Task to carry out: Tally the lines in the entries below that contain the string "screenshot", counting only matches with the same case. Give the number alone.

┌─ Excerpted data

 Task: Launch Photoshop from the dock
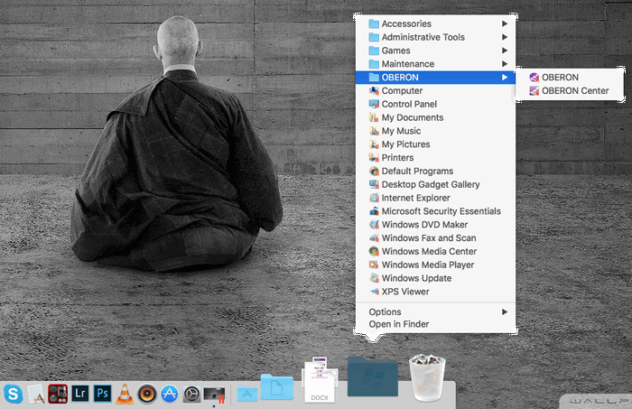point(103,394)
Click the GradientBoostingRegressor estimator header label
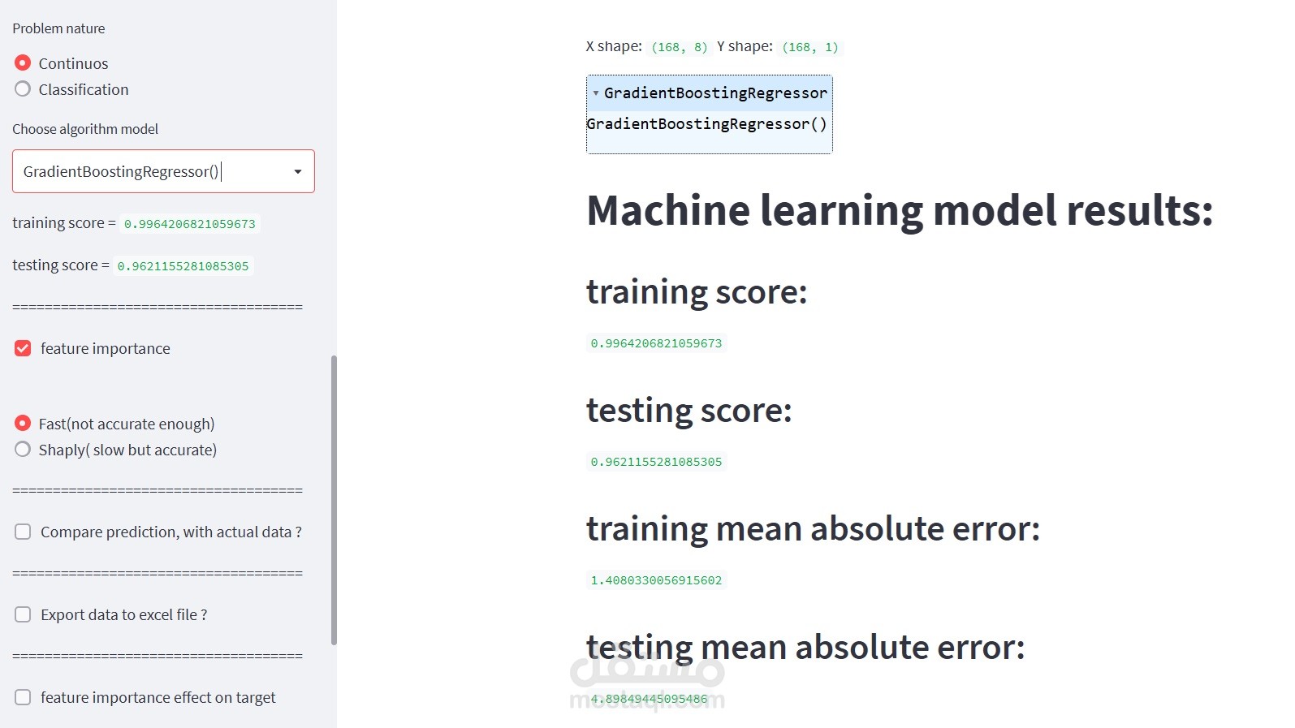 coord(715,93)
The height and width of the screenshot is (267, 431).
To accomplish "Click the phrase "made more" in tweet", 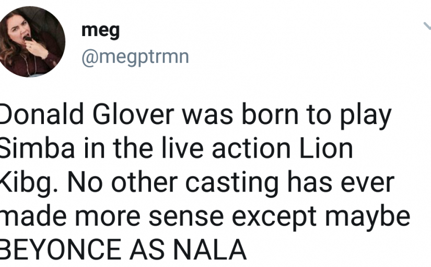I will click(x=70, y=217).

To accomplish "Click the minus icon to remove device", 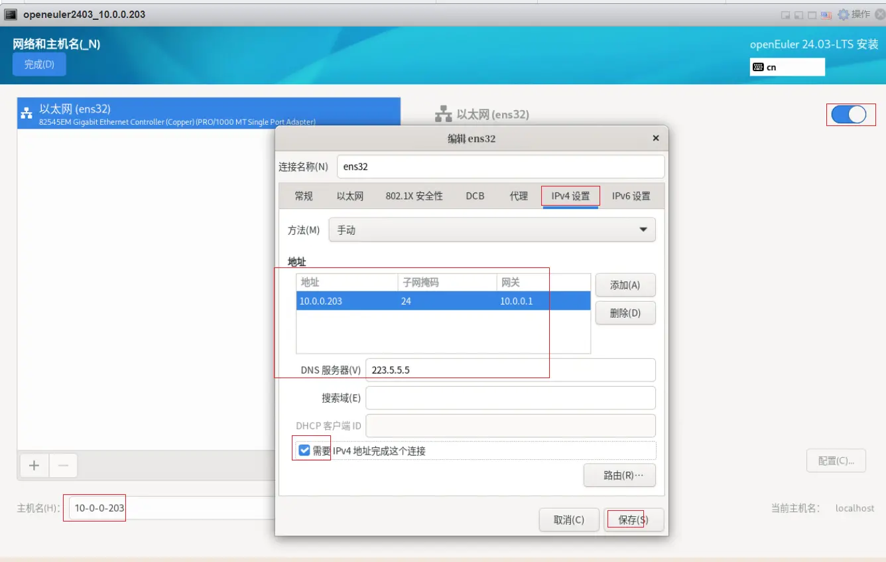I will coord(64,465).
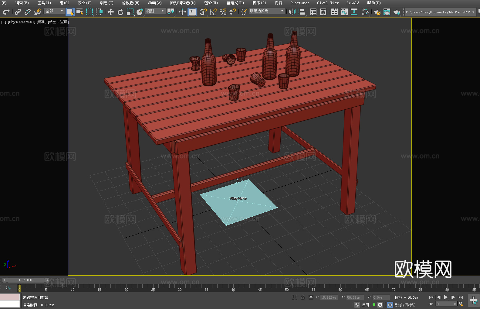The image size is (480, 309).
Task: Click the Select and Link icon
Action: point(18,12)
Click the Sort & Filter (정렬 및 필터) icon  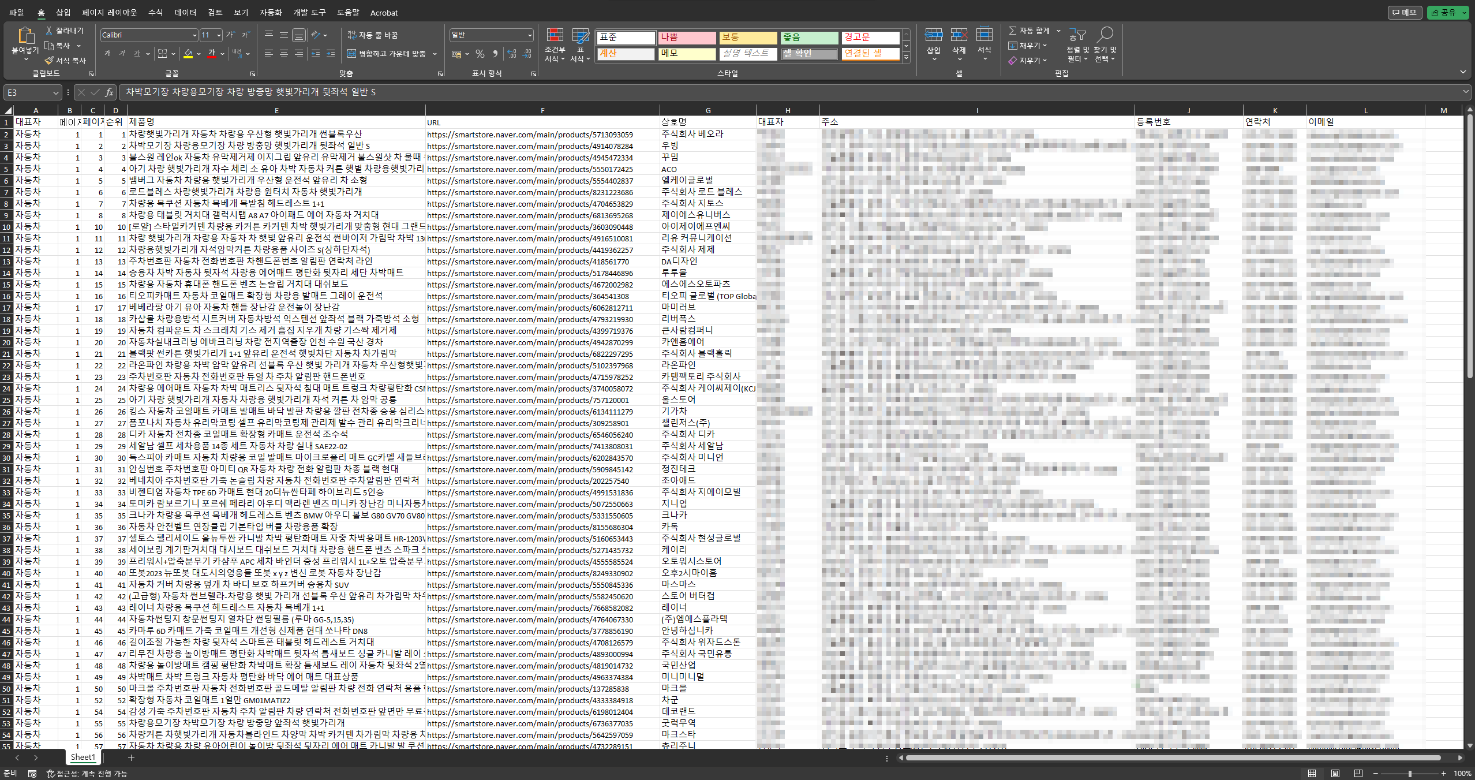coord(1077,36)
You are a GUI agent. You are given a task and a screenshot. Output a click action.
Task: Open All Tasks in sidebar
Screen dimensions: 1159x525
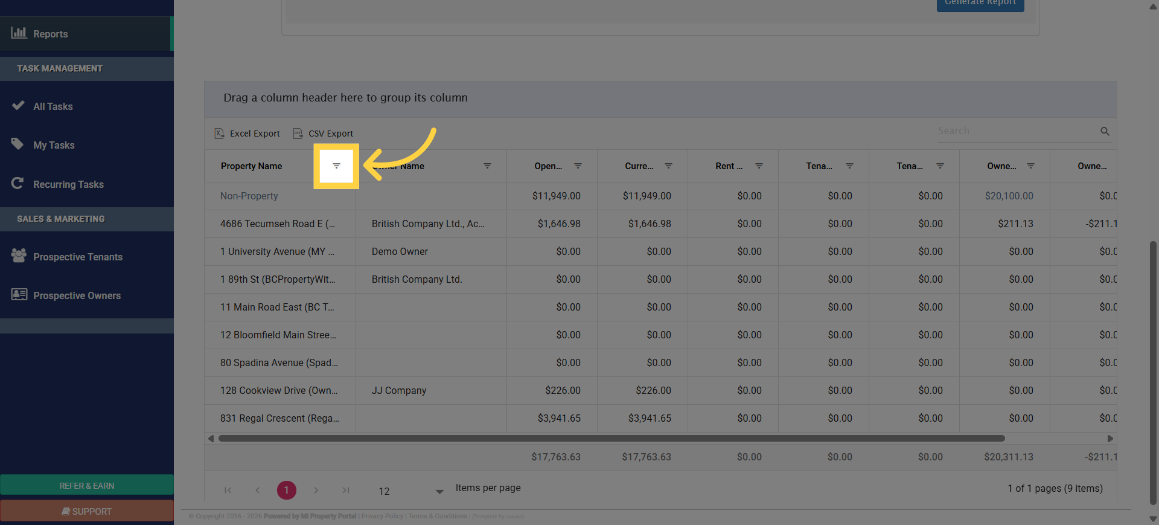click(x=53, y=106)
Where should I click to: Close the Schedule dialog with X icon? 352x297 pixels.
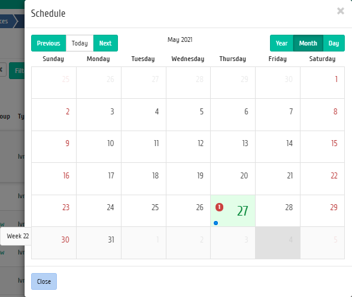point(341,11)
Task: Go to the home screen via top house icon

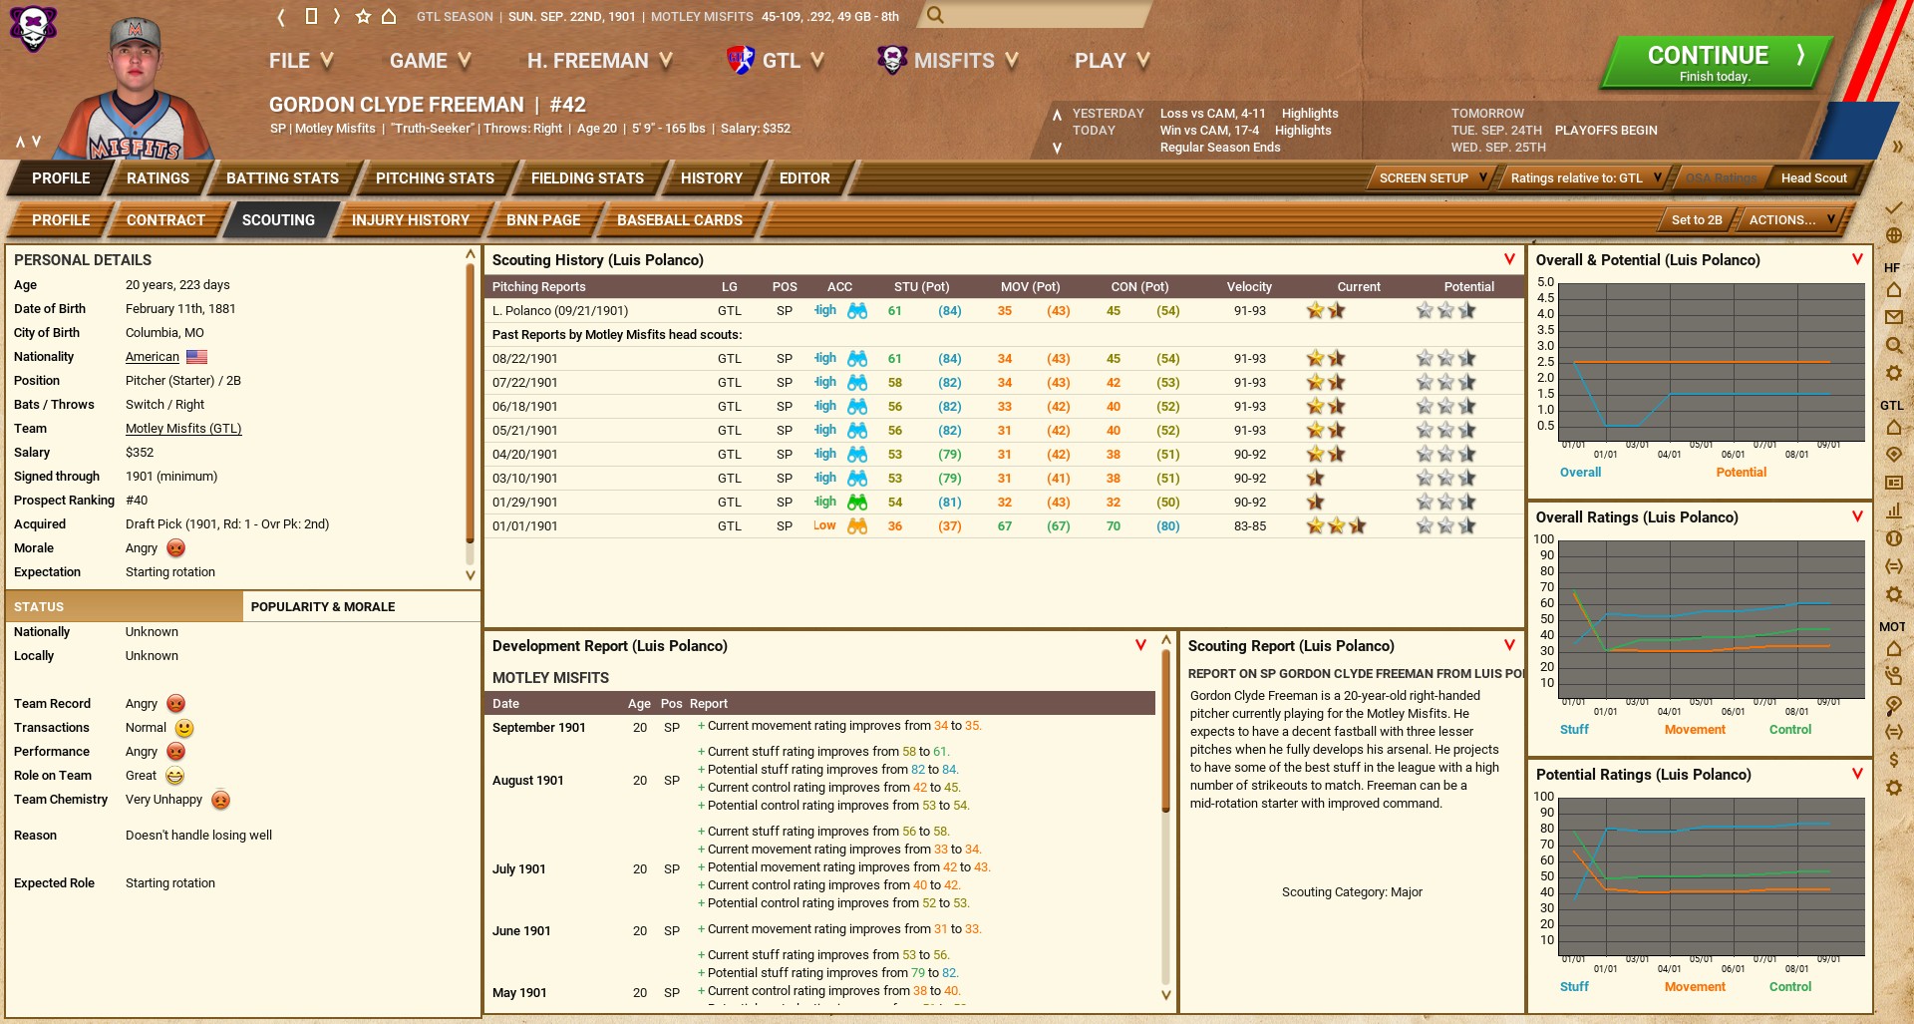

└─

Solution to this exercise: 2